Static code analysis is not a silver bullet though, things like design patterns are hard to encompass, but we find that most of the crazy stuff you can catch with it, leaving the code review to be more about design and less about naming conventions and “wtf” moments from code reviewers when reviewing the time a node developer finds dynamics in C# for the first time and decides to have some fun.

We are also trying the same approach with other languages internally, such as TypeScript and Scala are our two other main languages we work in, so stay tuned for more on this.




The Transitive Dependency Dilemma

It sounds like the title of a Big Bang Theory episode, but its not, instead is an all to common problem that breaks the single responsibility rule that I see regularly.

And I’ve seen first hand how much butt hurt this can cause, a friend of mine (Tomz) spent 6 weeks trying to update a library in a website, the library having a breaking change.

The root cause of this issue comes from the following scenario, My Project depends on my Library 1 and 2. My Libraries both depend on the same 3rd party library (or it could be an internal one too).


Now lets take the example that each library refers to a different version.


Now which version do we use, you can solve this issue in dotnet with assembly binding redirects, and nuget even does this for you (other languages have similar approaches too). However, when there is a major version bump and breaking changes it doesn’t work.

If you take the example as well of having multiple libraries (In my friend tomz case there was about 30 libraries that depended on the logging library that had a major version bump) this can get real messy real fast, and a logging library is usually the most common scenario. So lets use this as the example.



So what can we change to handle this better?

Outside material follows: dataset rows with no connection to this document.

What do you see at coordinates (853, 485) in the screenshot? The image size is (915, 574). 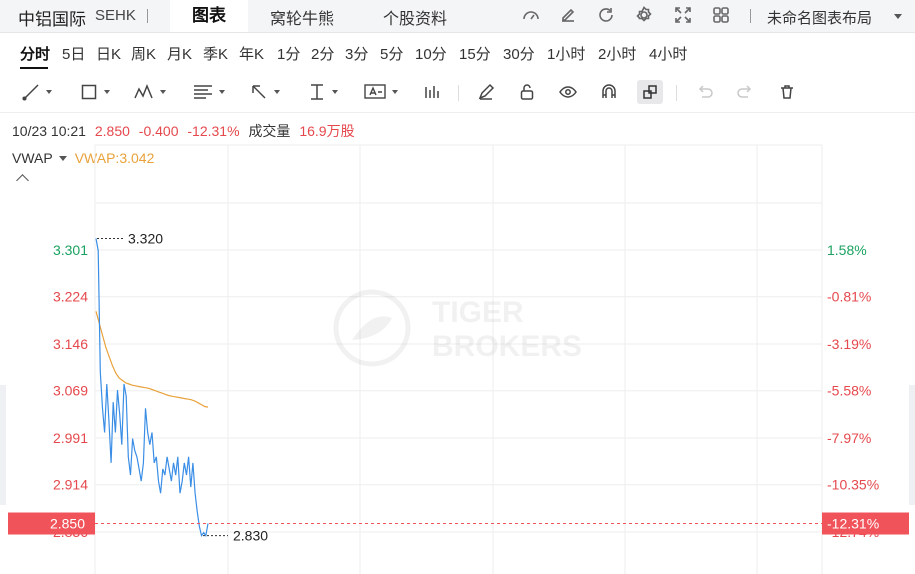 I see `y-tick-right: -10.35%` at bounding box center [853, 485].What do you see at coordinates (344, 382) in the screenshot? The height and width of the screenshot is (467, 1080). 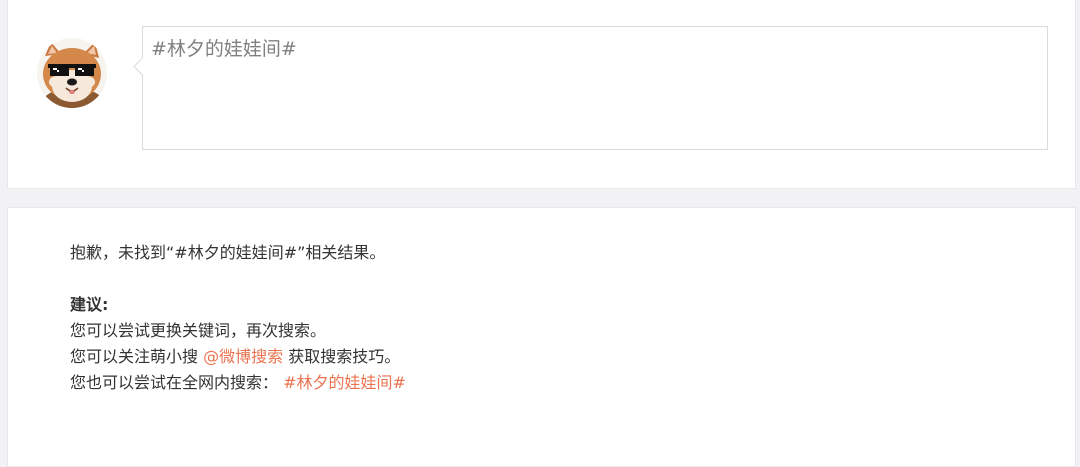 I see `web-search-query-link: #林夕的娃娃间#` at bounding box center [344, 382].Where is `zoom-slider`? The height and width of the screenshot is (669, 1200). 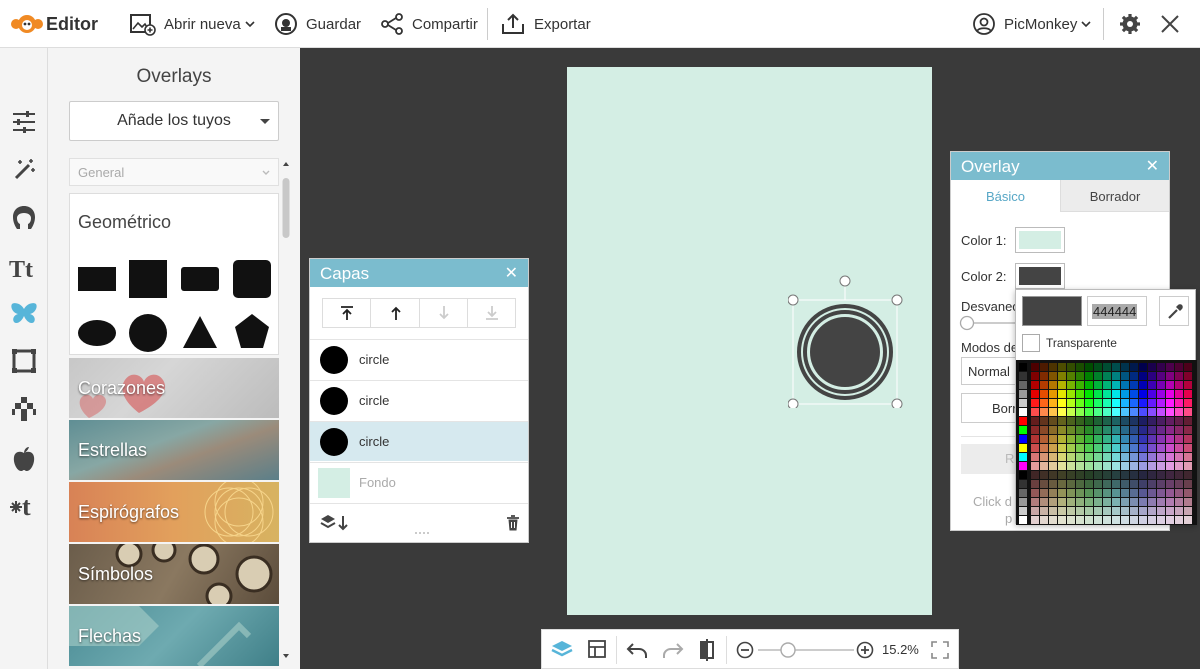 zoom-slider is located at coordinates (806, 650).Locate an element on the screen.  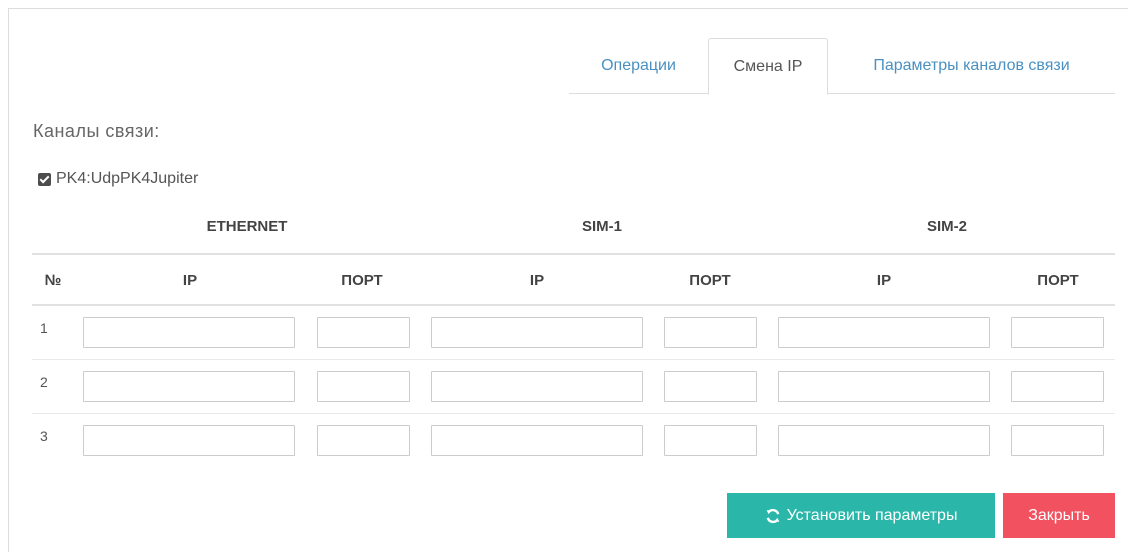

I point you to the single responsibility principle. In the above scenario, MyLibrary1 and 2 are now technically responsible for logging because they have a direct dependency on the logging library, this is where the problem lies. They should only be responsible for “My thing 1” and “My thing 2”, and leave the logging to another library.

There is two approaches to solve this that i can recommend, each with their own flaws.

The first is exposing an interface that you can implement in MyProject,


This also helps with if you want to reuse you library in other projects, you wont be dictating to the project how to log.

The problem with this approach though is that you end up implementing a lot of ILoggers in the parent

The other approach is to use a shared common Interfaces library.


The problem with this approach however is when you need to update the Common interfaces library with a breaking change it becomes near impossible, because you end up with most of your company depending on a single library. So I prefer the former approach.